Great Idea, I will be in Kyoto in about 4 weeks (mid Oct), I need friends to feel happy as I dislike being Isolated! This is a big change for me, moving to Japan from N. America, I am easy to get along with, but I do not speak Japanese, and this is difficult compared to moving to Europe for me, as learning Spanish, French or German is so much easier thanks Japanese.


----------



## lukcha1234

Guys, Any progress in formation of this group? I will be in Kyoto from N. Amer. in Sept and like to meet professonals as well.
Thanks, Luke


----------



## ahmedjp

cshimoda said:


> I am interested in forming a group/support group for foreign professionals based in Kyoto. I have noticed that there are several groups for exchange students, but nothing for people who are working here and may find themselves a bit more isolated. So far, it has been difficult to meet other foreigners even though I constantly see them everywhere I go. I think that the group should meet once a month or so in a casual setting to share tips, and discuss working or living issues. It would provide a great opportunity to make friends with other people in similar situations.
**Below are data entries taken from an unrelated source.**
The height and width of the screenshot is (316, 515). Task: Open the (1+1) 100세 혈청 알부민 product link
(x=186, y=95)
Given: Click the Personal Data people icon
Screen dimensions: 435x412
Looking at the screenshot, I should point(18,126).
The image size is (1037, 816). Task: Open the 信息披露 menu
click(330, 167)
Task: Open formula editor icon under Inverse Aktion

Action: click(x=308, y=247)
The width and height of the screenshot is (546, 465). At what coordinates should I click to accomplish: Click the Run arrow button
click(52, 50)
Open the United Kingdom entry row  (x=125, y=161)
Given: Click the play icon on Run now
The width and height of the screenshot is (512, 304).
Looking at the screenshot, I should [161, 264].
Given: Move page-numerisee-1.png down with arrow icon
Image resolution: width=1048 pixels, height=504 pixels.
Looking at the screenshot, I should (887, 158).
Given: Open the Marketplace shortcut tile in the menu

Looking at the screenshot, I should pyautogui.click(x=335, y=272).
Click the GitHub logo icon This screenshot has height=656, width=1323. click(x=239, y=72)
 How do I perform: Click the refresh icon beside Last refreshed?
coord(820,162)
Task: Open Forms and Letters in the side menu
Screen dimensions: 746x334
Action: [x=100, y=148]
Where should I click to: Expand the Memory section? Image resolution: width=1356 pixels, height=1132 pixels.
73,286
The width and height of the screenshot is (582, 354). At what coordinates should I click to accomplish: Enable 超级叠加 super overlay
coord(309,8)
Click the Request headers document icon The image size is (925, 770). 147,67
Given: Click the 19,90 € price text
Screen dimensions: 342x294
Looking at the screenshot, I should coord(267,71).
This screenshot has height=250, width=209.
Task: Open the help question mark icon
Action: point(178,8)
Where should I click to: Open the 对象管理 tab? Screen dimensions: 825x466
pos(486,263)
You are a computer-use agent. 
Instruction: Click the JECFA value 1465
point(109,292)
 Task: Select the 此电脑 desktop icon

Anyone is welcome to attend, but the goal of these get-togethers will not be language exchange. Any suggestions or feedback would be greatly appreciated.
> 
> Thank you!
> Courtney


Hi Courtney, I was browsing and came across your post. I have been feeling the same way for the last .. well almost two years since I moved to Kyoto from Tokyo after living there for 17 years. I have met some people here in Kyoto, some have left, some have moved to other cities but, I do not see myself moving or leaving Kyoto anytime soon. This get-together event on a regular basis is a great idea but, we need to find the right kind of people. I am pretty flexible with time and live near Daigo and would love to meet up and talk about it. Please let me know.

All the best,
Ahmed


----------